Task to complete:
Copy out the text of every item below word for word, omitting the pictures.
-- begin --
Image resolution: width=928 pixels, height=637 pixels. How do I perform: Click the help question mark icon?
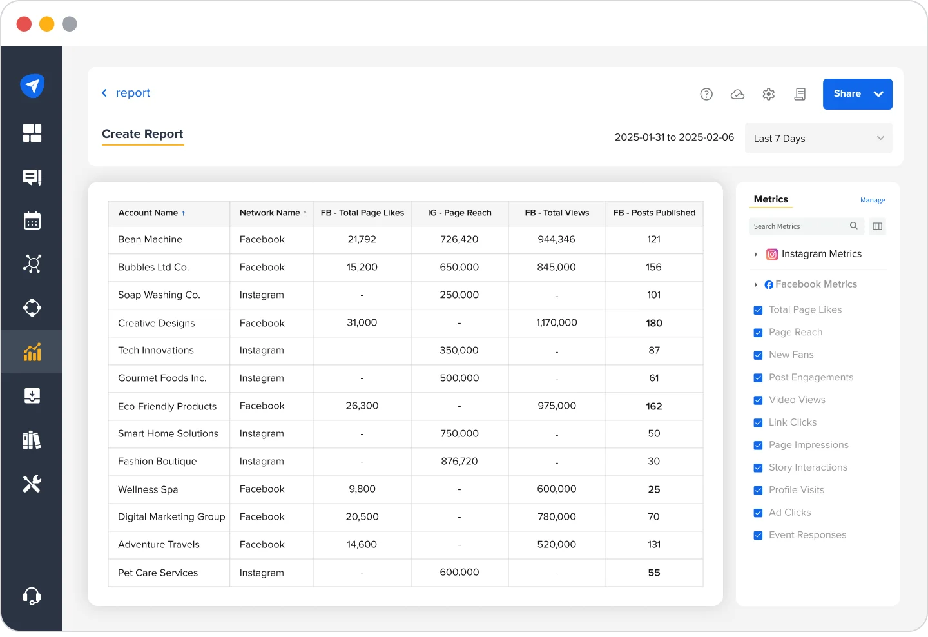tap(706, 94)
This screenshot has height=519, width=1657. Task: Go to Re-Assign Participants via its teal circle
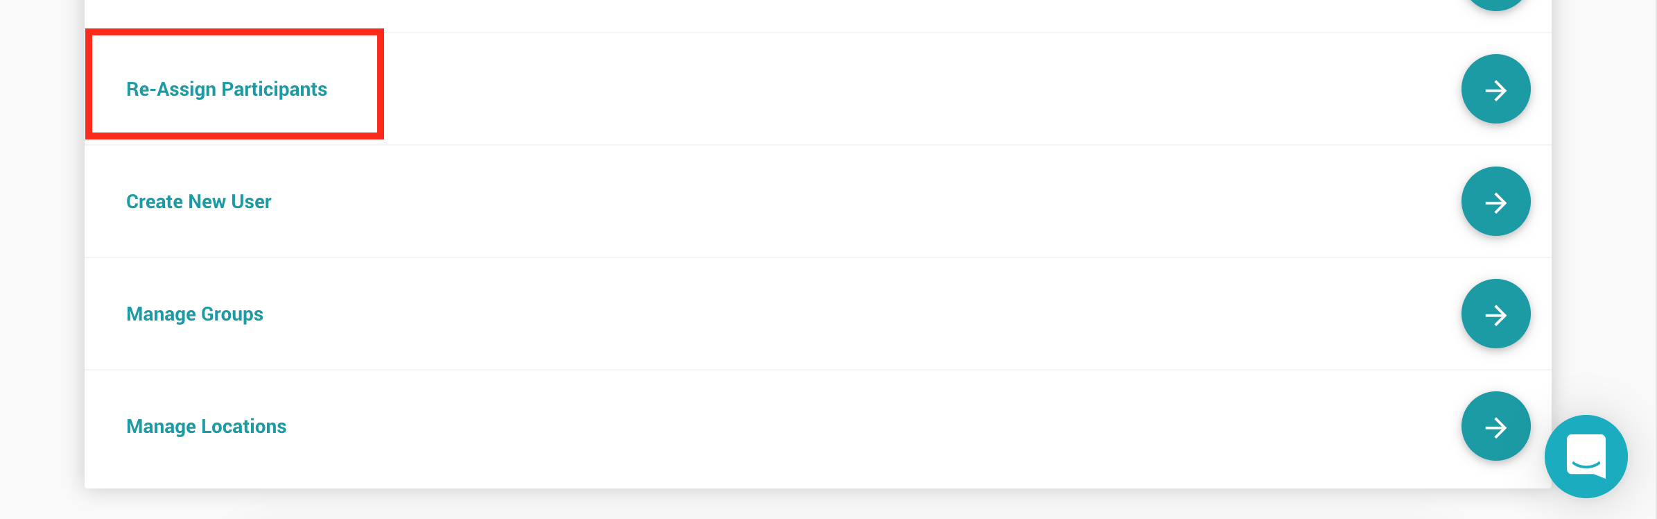[x=1495, y=90]
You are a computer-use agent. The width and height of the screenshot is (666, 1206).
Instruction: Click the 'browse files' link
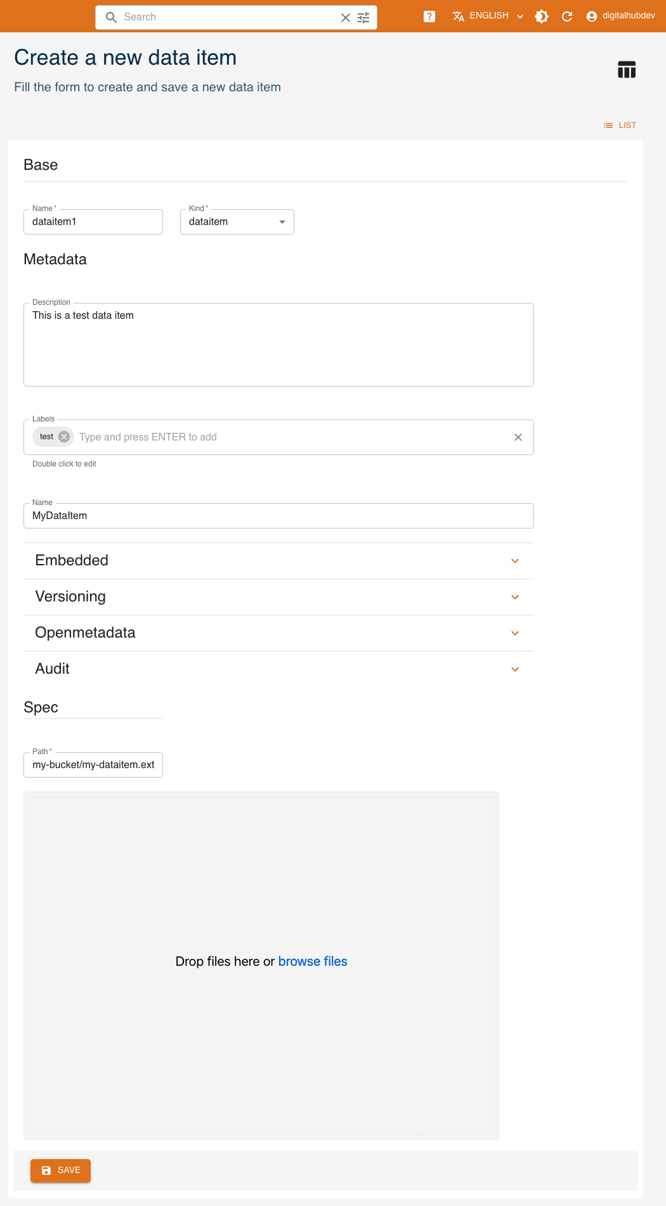pyautogui.click(x=313, y=961)
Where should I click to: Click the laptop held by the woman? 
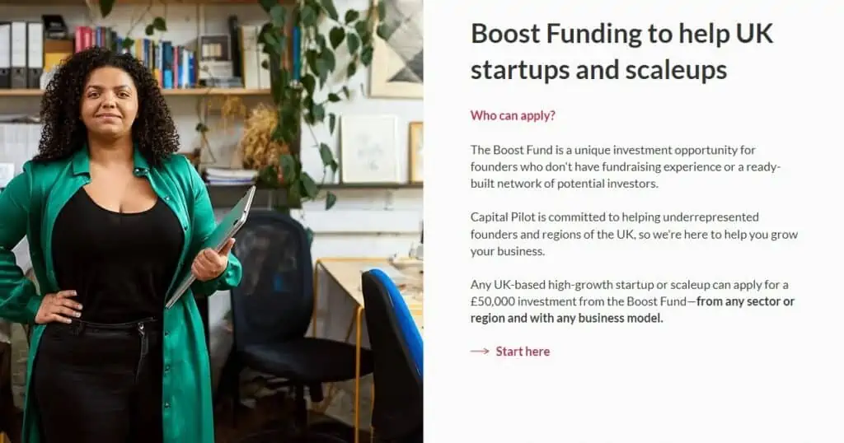click(x=213, y=245)
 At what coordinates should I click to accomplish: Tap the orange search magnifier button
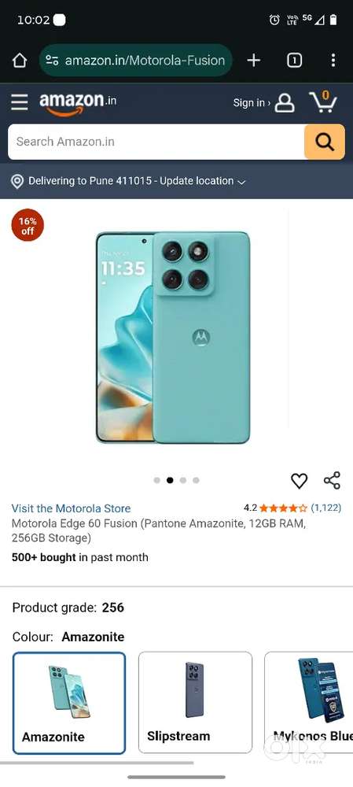point(325,142)
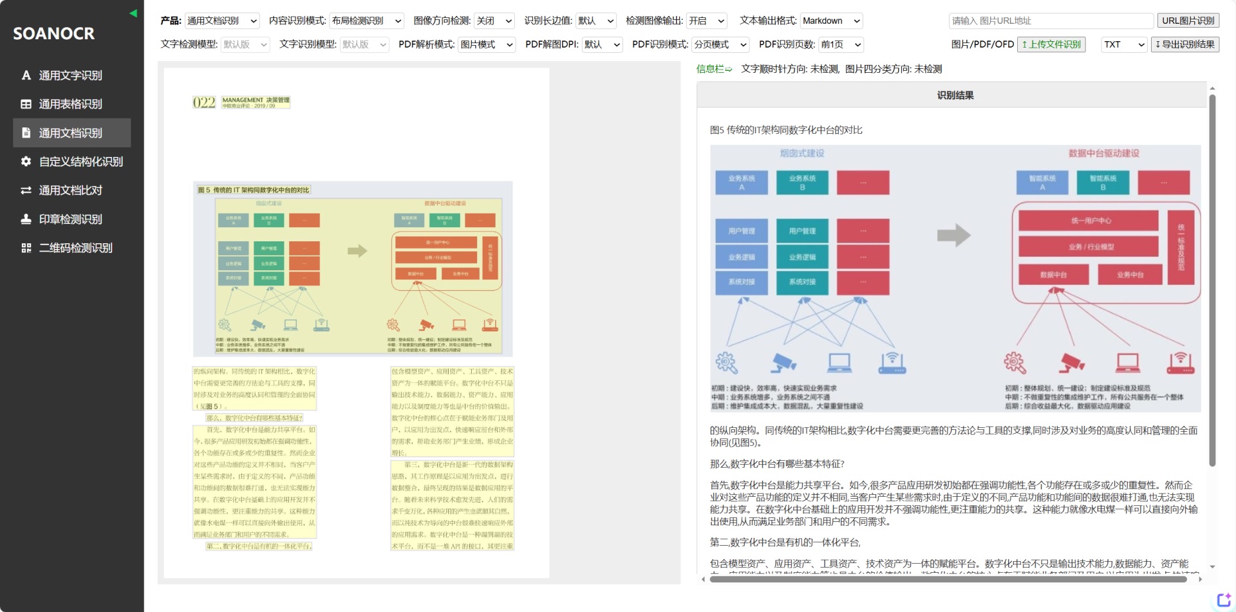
-- end --
Exercise solution:
Image resolution: width=928 pixels, height=637 pixels. How do I perform: Click the help question mark icon?
tap(706, 94)
This screenshot has height=519, width=1657. Task: Go to Re-Assign Participants via its teal circle
[x=1495, y=90]
You are a computer-use agent. The width and height of the screenshot is (666, 1206).
Instruction: Click the 'browse files' link
pyautogui.click(x=313, y=961)
Where should I click to: Click the laptop held by the woman? 
click(x=213, y=245)
 At what coordinates should I click to accomplish: Tap the orange search magnifier button
point(325,142)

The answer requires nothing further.